▶ [TUGAS KERJA]: Lanjutkan artikel berita di bawah ini tentang peran BTN dalam program perumahan pemerintah, dimulai setelah kalimat terakhirnya.

▶ [ARTIKEL BACAAN]:
= = =

Reporter: Adrianus Octaviano | Editor: Putri Werdiningsih
KONTAN.CO.ID - JAKARTA. Pemerintahan Joko Widodo dan KH Maruf Amin akan berakhir pada 20 Oktober mendatang. Bagi PT Bank Tabungan Negara Tbk (BTN), era pemerintahan tersebut mampu mendongkrak kinerja penyaluran kredit pembiayaan rumah.
Selama semester I 2024 saja, tercatat total kredit dan pembiayaan BTN pada mencapai Rp 352 triliun. Angka ini tumbuh 35,33% jika dibandingkan dengan periode yang sama tahun lalu.
Program pemerintah untuk menyediakan rumah atau hunian layak bagi warga berhasil menekan angka backlog dan berdampak aset dan penyaluran kredit BTN. Dimana, pemerintahan Jokowi jilid 2 berhasil mewujudkan agenda 1 juta rumah per tahun untuk menekan angka backlog perumahan yang masih bertengger di angka 12 juta.
Hanya saja, penyaluran kredit dan pembiayaan BTN sempat terganggu pandemi Covid-19 yang menyebabkan perekonomian mengalami kontraksi. Dengan mengusung prinsip kehati-hatian saat pandemi, bank pelat merah ini tetap mencatatkan peningkatan penyaluran kredit.
Baca Juga: BTN Mobile Terus Digenjot, Transaksi Sudah Mencapai 28,19 Juta Per Agustus 2024
Nah, di era pemerintahan Prabowo Subianto, program penyediaan rumah dan hunian layak ini rencananya masih akan dilanjutkan. Dari target 1 juta rumah pertahun, meningkat menjadi 3 juta rumah pertahun.
Agenda prioritas pemerintah di sektor perumahan tersebut bakal menempatkan kembali PT Bank Tabungan Negara Tbk (BBTN) sebagai tulang punggung program. Bank BUMN spesialis KPR ini telah memainkan peran penting dalam menyalurkan KPR bersubsidi dan menjadi ujung tombak penekan angka backlog selama program sejuta rumah berjalan.
“BTN melayani dua sisi secara simultan, yakni pengembang kelas menengah bawah dan konsumen di segmen masyarakat berpenghasilan rendah (MBR). Tanpa keberpihakan dan konsistensi, sulit membayangkan jutaan rumah subsidi bisa terbangun dan terbeli oleh masyarakat kecil,” kata Direktur Eksekutif Segara Research Institute, Piter Abdullah.

= = =

▶ [MATERI YANG DISEDIAKAN]:
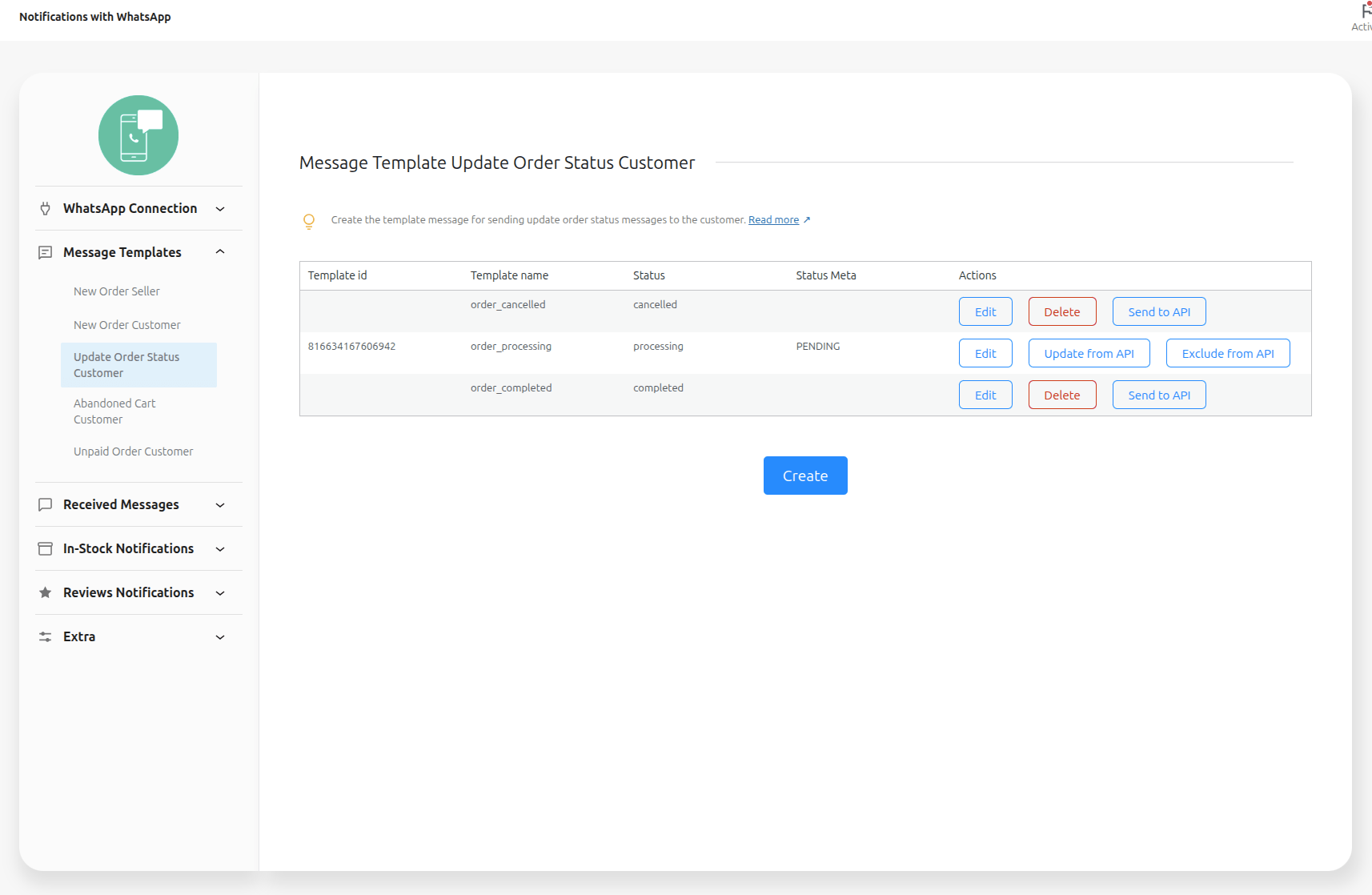Image resolution: width=1372 pixels, height=895 pixels.
Task: Click the WhatsApp phone logo icon
Action: pos(138,135)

= = =

▶ [RUANG JAWABAN]:
Piter menjelaskan, konsistensi BTN dalam menjalankan mandat pemerintah tentu mendatangkan banyak konsekuensi, termasuk ke kinerja keuangan. Dengan menyalurkan KPR subsidi ke segmen MBR, yang besaran bunganya terbilang rendah dan tidak bisa diubah, BTN tidak dapat menikmati marjin tinggi.
Baca Juga: BTN Pertimbangkan Turunkan Bunga KPR Pasca BI-Rate Turun
Skema KPR subsidi (FLPP) tentu berbeda dengan KUR. Bank penyalur KUR dapat menetapkan bunga kredit sesuai harga pasar tapi selisih bunganya ditanggung pemerintah. Jadi, nasabah tetap dapat bunga murah dan bank penyalur tetap menikmati marjin tinggi.
“FLPP tidak seperti itu. Andai skema KPR bersubsidi menggunakan skema KUR, dampak ke marjin BTN pasti jauh lebih baik,” kata Piter.
Maka itu, lanjut Piter, terbilang wajar jika net interest marjin (NIM) BTN terbilang tertinggal dibandingkan bank lainnya, bahkan di bawah rata rata industri. Tekanan marjin makin menjadi jadi ketika bunga acuan BI merangkak naik seiring perubahan kebijakan the Fed demi memerangi inflasi tinggi. BTN harus bayar bunga simpanan lebih mahal sementara kenaikan biaya dana ini tidak serta merta dikompensasikan dalam bentuk kenaikan bunga kredit.
NIM BTN sempat di bawah 3% di era bunga tinggi lantaran pendapatan bunga bersih tergerus oleh lonjakan biaya dana.
“Belakangan BTN agresif mengembangkan segmen bisnis komersial dan produk high yield loan. Kombinasi antara efek penurunan bunga acuan dan inovasi di produk komersial serta bermarjin tinggi, saya kira akan mengembalikan tingkat marjin atau profitabilitas BTN ke level yang ideal,” kata Piter.